In Model 5, the highest predicted risk regions (constrained to the ranges defined by the IUCN data) covered 19.9% of the total high risk (EX, EXW, CR) validation area, out of 62% total possible overlap given the total area of the model’s output compared to the total area of the high risk IUCN ranges. However, the model’s predicted risk regions only accounted for 12.3% of the broader validation risk areas (EX, EXW, CR, and EN).

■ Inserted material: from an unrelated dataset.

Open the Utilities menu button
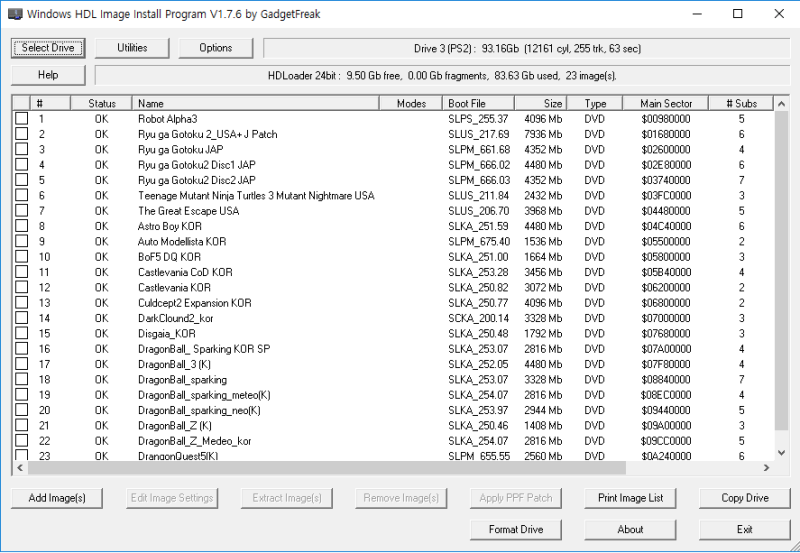This screenshot has height=553, width=800. click(132, 48)
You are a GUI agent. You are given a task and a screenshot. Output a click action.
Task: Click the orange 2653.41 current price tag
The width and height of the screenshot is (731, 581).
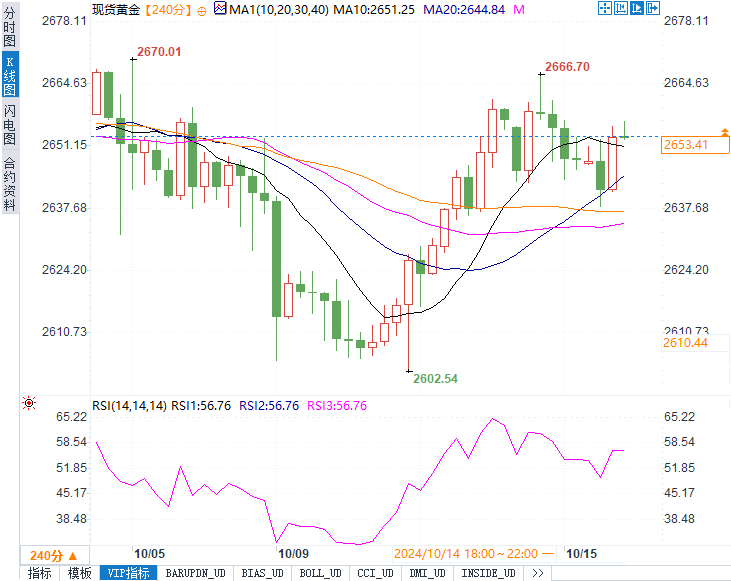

From these results, we can conclude that the best performing, or most accurate, model was Model 1, with an overlap score 0.4% higher than the next best performing model for high risk regions and 0.6% higher for broader risk regions. However, all model overlap scores fall within a couple percentage points of each other, so large-scale differences cannot be assumed.
Figure 8. Maps comparing the highest risk regions identified by MCE models depicted in Figure 7 to validation data of current threatened mammal ranges. Validation data was split into two categories (high risk and broader risk) to provide a clearer analysis of model performance under different severity scenarios. The top map for each model depicts the model’s highest risk regions overlaid with high risk validation data (ranges of mammals experiencing more extreme extinction risk), while the bottom map for each model depicts highest risk regions overlaid with broader risk validation data (ranges of mammals experiencing the extreme extinction risk, as well as ranges of mammals experiencing less severe extinction risk). The donut charts associated with each map visualize the percentage of the validation data area predicted by the model’s highest risk regions. Higher percent overlap indicates a better performing (more accurate) model.
Table 3. Compilation of all study results by model, including iteration name, factor weights, membership models, geodesic area of MCE results, and percentage of overlap with the validation datasets, serving as an evaluation of each model’s performance in predicting actual extinction risk.